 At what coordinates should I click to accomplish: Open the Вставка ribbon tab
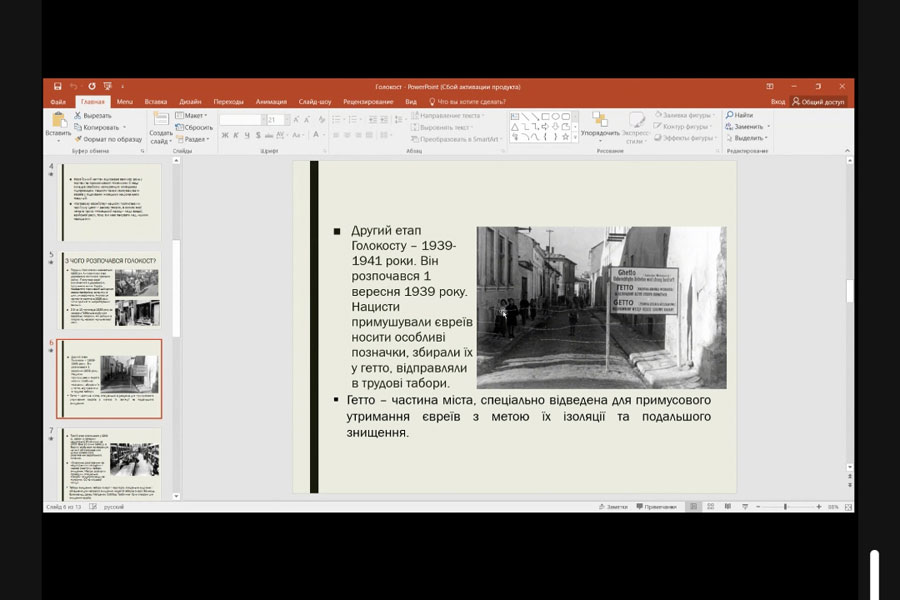tap(155, 101)
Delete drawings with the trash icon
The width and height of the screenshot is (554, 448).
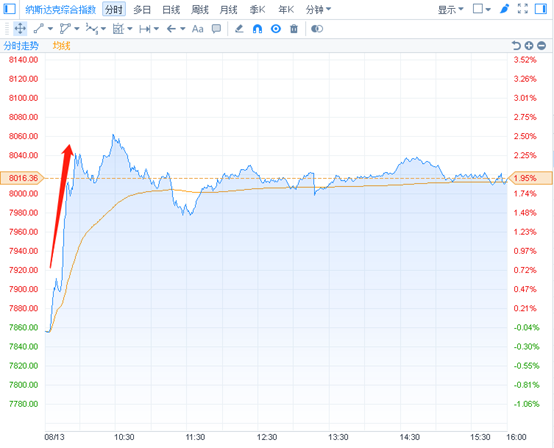[294, 29]
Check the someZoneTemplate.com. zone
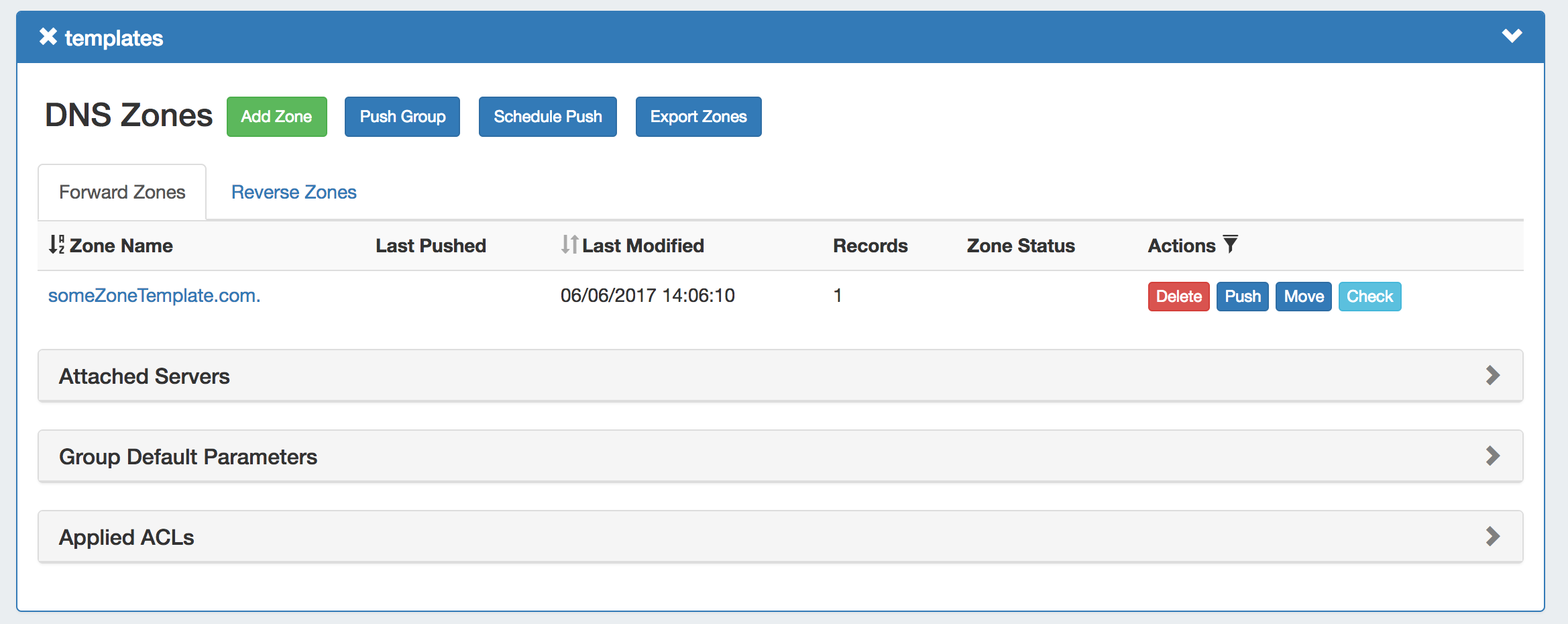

# [Work instruction]
Reproduce only the lines between the line with "Delete drawings with the trash icon" and the final line of the records, both included, so that the copy matches them exactly and contains no pictures.

# [Solution to the problem]
Delete drawings with the trash icon
The width and height of the screenshot is (554, 448).
[294, 29]
Check the someZoneTemplate.com. zone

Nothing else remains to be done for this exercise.